An open beta test was begun in March and since then over one million PC and Xbox One owners have uploaded their own projects to the dedicated community site. The retail version of the title will be available from 7 October in the US and 10 October in Europe, priced at $39.99 and £29.99.
Described by Microsoft as a starter pack, the release will contain ready-made games and levels, as well as a range of useful sound effects and graphics animations. Users will be able to create their own games from scratch or modify the built-in content. So far beta testers have used the package's range of tools to build everything from puzzle games to racers.
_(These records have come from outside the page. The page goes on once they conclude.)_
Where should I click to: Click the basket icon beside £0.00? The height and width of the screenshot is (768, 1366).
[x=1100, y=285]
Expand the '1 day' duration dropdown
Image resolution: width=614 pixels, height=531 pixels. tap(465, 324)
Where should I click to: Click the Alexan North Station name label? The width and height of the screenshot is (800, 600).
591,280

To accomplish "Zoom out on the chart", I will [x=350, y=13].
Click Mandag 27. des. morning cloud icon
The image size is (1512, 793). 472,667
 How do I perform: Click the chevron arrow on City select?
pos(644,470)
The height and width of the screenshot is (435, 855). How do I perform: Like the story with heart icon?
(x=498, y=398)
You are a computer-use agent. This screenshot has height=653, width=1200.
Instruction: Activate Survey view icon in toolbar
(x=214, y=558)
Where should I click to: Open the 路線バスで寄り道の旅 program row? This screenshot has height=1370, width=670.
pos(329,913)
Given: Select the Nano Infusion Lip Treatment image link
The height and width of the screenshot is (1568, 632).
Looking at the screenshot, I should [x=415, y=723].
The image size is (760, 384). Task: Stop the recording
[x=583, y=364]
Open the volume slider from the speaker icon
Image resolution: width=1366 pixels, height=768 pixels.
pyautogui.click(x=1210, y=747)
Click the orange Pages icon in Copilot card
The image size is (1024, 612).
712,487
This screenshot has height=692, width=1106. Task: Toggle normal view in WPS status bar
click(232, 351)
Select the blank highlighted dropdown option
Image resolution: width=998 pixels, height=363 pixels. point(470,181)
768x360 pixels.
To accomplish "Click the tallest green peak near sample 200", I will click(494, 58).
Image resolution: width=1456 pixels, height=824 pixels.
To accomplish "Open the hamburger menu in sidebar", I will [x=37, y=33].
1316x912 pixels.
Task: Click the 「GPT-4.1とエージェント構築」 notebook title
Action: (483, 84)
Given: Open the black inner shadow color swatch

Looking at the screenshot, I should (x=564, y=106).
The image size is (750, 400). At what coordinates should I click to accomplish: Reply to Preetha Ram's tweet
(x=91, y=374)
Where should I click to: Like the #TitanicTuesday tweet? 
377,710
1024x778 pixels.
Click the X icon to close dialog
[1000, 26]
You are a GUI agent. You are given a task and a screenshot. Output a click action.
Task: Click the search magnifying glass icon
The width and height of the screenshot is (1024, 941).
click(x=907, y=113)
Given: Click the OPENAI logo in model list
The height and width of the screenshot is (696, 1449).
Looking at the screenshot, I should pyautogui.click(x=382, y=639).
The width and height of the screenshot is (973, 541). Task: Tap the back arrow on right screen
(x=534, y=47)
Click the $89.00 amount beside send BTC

Although largely successful, the beta test has not been without controversy. Project Spark uses a microtransaction model that gives players earlier access to premium tools and features if they pay with real money, rather than unlocking advanced elements gradually. The model had to be tweaked just after the launch of the beta when users complained about the time-limited access to certain game features. A "free to play" version of the game will remain available after the retail launch. Some users have complained that the Xbox One version is more tricky to use than the PC iteration with its mouse and keyboard support; others have been frustrated by a lack of documentation and guidance – though a wealth of community-made tutorials are available online and many users are now specialising in developing specific tools and features for other players.
When originally revealed at the E3 video game exhibition in 2013, developer Team Dakota also promised an Xbox 360 version, but this has not been mentioned in Microsoft's announcement this week.
The game is effectively Microsoft's answer to the hugely successful LittleBigPlanet series on PlayStation, which gives players a similarly accessible toolset for creating and sharing new content. A third title in that series is coming to PlayStation 3 and 4 in November.